--- INSTRUCTIONS FOR THE TASK ---
Please keep pictures out and return the lines below exactly, from the one holding "Image resolution: width=1203" through the last, both included.

--- TASK MATERIAL ---
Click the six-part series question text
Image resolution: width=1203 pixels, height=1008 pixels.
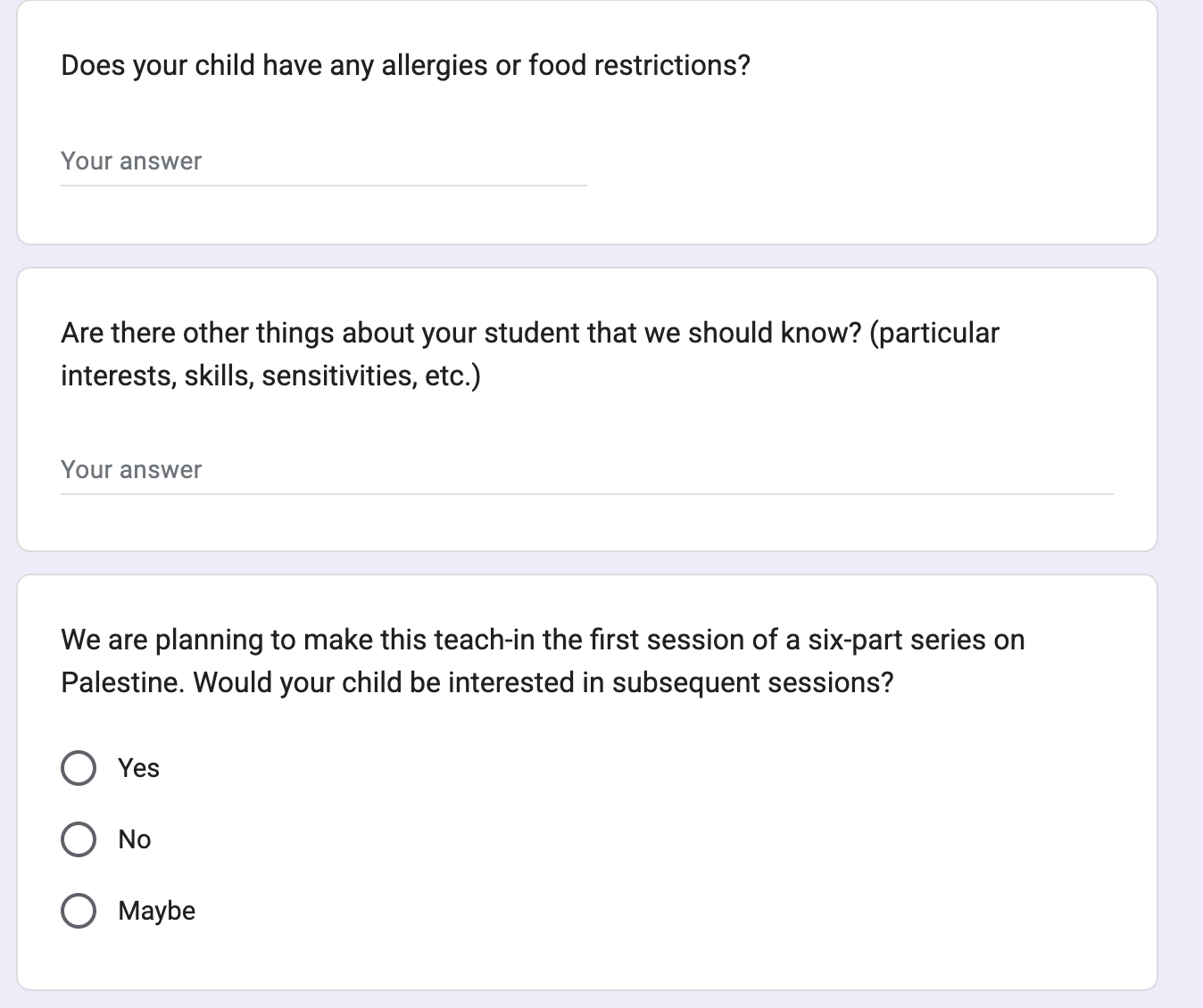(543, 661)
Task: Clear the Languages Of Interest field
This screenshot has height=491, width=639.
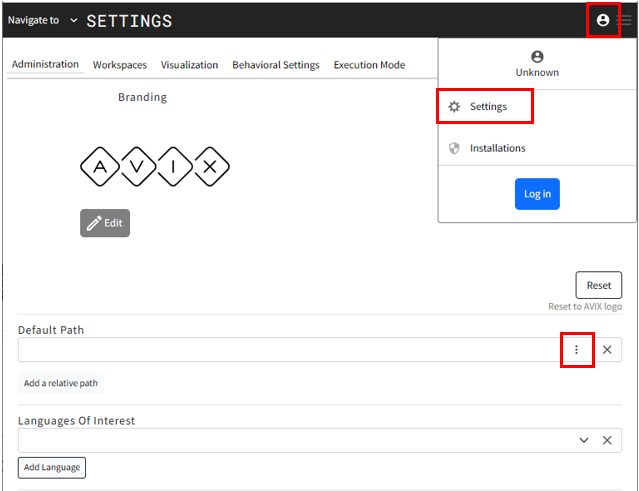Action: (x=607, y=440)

--- TASK SOLUTION ---
Image resolution: width=1203 pixels, height=1008 pixels.
(543, 661)
Task: Clear the Languages Of Interest field
This screenshot has height=491, width=639.
Action: (x=607, y=440)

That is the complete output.